At last, about five years ago, I grabbed at a chance to get out – I took a voluntary retrenchment and started freelancing as a writer. That, too, over the years has brought its own frustrations – especially the frustration of not being where I want to be yet. I want to be writing books, not writing articles all day. And that dream is nowhere near coming to pass.
Here’s the thing: I always looked back at those years as wasted years. I felt my job meant nothing to me or to others or even to God. I felt I had no impact on anyone’s life and did a botched up job not only in the work environment (ultimately, everything I worked at failed) but also never did anything I thought God would be interested in (no one got saved, no one cared). But, looking at it through this new lens, not one day was a waste. God saw all the hard work for the company as good works. God is not just interested when we help old grannies cross the road. He sees it all as good works. And he rewards good works.
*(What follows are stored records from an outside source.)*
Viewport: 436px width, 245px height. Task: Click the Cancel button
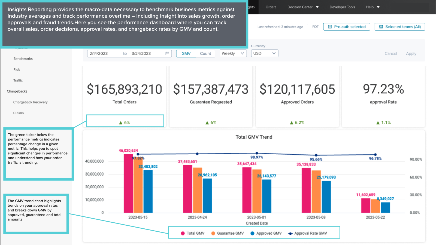390,54
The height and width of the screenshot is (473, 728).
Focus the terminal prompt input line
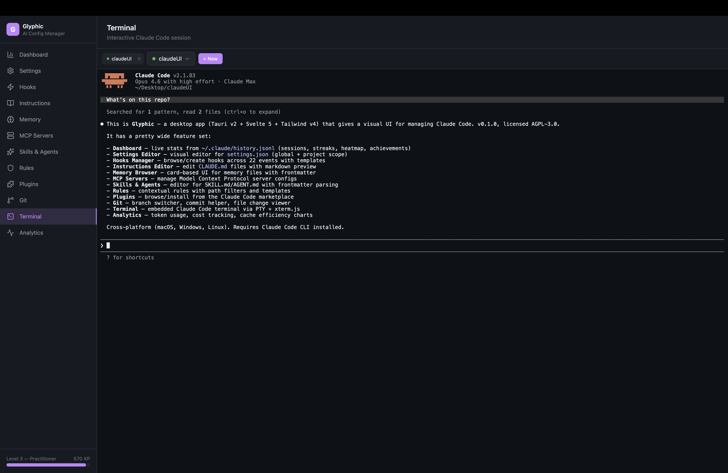tap(245, 245)
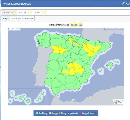Switch to the domingo 1 day tab
This screenshot has width=130, height=120.
(25, 12)
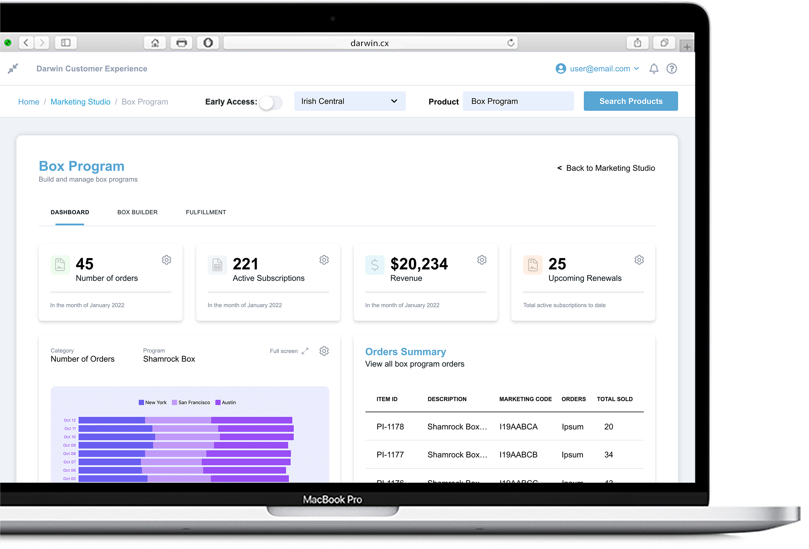This screenshot has width=809, height=549.
Task: Click the Box Program product input field
Action: [x=518, y=101]
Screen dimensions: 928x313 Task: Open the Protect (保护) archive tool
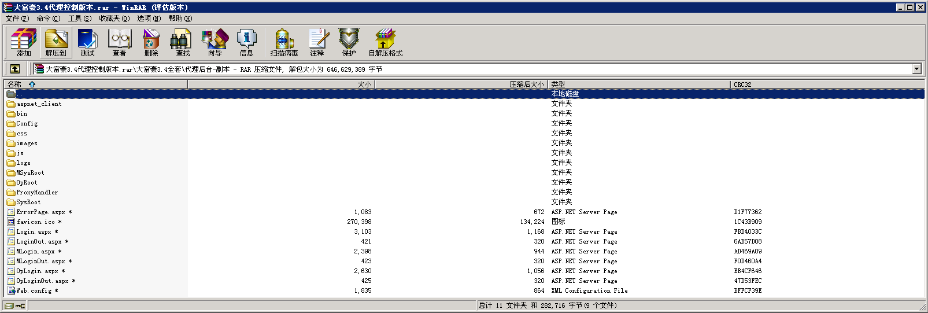point(349,43)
His rewarding I’ll need to expound on in a further post as this one’s getting a bit long. For now, though, you can see why the Doctrine of Vocation had such an impact when the Reformers saw it. None of our work done is in vain. In fact, the idle rich are the ones who, despite living the ‘good life’, are going to be in trouble sooner or later. Jesus said that many who are first will be last, and many who are last will be first (Matt 19:30). The guy who collects the rubbish, who works harder than the rich man who lives off an inheritance, will collect a far larger reward either in this life or the life to come. The rubbish collector doesn’t need to have a zillion people ‘come to Christ’ or stop slavery or create some new technology for God to count his work as good. He may die in obscurity to us, but never to God.
Suddenly, everything carries meaning as everything is counted as love towards my neighbour. That’s liberating. Motivating. And inspiring.